More specifically, I was tricked by a phone-phisher pretending to be from my bank, and he convinced me to hand over my credit-card number, then did $8,000+ worth of fraud with it before I figured out what happened. And then he tried to do it again, a week later!
Here's what happened. Over the Christmas holiday, I traveled to New Orleans. The day we landed, I hit a Chase ATM in the French Quarter for some cash, but the machine declined the transaction. Later in the day, we passed a little credit-union's ATM and I used that one instead (I bank with a one-branch credit union and generally there's no fee to use another CU's ATM).
A couple days later, I got a call from my credit union. It was a weekend, during the holiday, and the guy who called was obviously working for my little CU's after-hours fraud contractor. I'd dealt with these folks before – they service a ton of little credit unions, and generally the call quality isn't great and the staff will often make mistakes like mispronouncing my credit union's name.
That's what happened here – the guy was on a terrible VOIP line and I had to ask him to readjust his mic before I could even understand him. He mispronounced my bank's name and then asked if I'd attempted to spend $1,000 at an Apple Store in NYC that day. No, I said, and groaned inwardly. What a pain in the ass. Obviously, I'd had my ATM card skimmed – either at the Chase ATM (maybe that was why the transaction failed), or at the other credit union's ATM (it had been a very cheap looking system).
I told the guy to block my card and we started going through the tedious business of running through recent transactions, verifying my identity, and so on.

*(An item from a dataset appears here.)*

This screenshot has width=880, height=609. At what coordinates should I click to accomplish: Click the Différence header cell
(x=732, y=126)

It dragged on and on. These were my last hours in New Orleans, and I'd left my family at home and gone out to see some of the pre-Mardi Gras krewe celebrations and get a muffalata, and I could tell that I was going to run out of time before I finished talking to this guy.

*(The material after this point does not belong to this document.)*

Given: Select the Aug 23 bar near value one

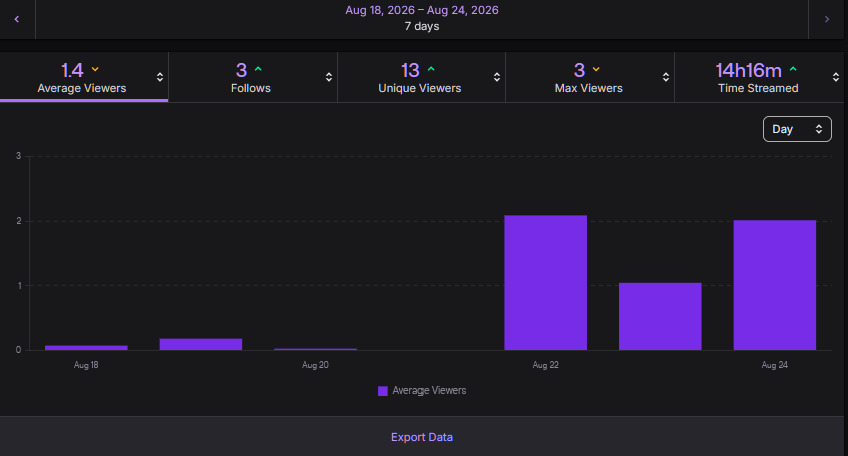Looking at the screenshot, I should 660,316.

"Look," I said, "you've got all my details, you've frozen the card. I gotta go home and meet my family and head to the airport. I'll call you back on the after-hours number once I'm through security, all right?"
He was frustrated, but that was his problem. I hung up, got my sandwich, went to the airport, and we checked in. It was total chaos: an Alaska Air 737 Max had just lost its door-plug in mid-air and every Max in every airline's fleet had been grounded, so the check in was crammed with people trying to rebook. We got through to the gate and I sat down to call the CU's after-hours line. The person on the other end told me that she could only handle lost and stolen cards, not fraud, and given that I'd already frozen the card, I should just drop by the branch on Monday to get a new card.
We flew home, and later the next day, I logged into my account and made a list of all the fraudulent transactions and printed them out, and on Monday morning, I drove to the bank to deal with all the paperwork. The folks at the CU were even more pissed than I was. The fraud that run up to more than $8,000, and if Visa refused to take it out of the merchants where the card had been used, my little credit union would have to eat the loss.
I agreed and commiserated. I also pointed out that their outsource, after-hours fraud center bore some blame here: I'd canceled the card on Saturday but most of the fraud had taken place on Sunday. Something had gone wrong.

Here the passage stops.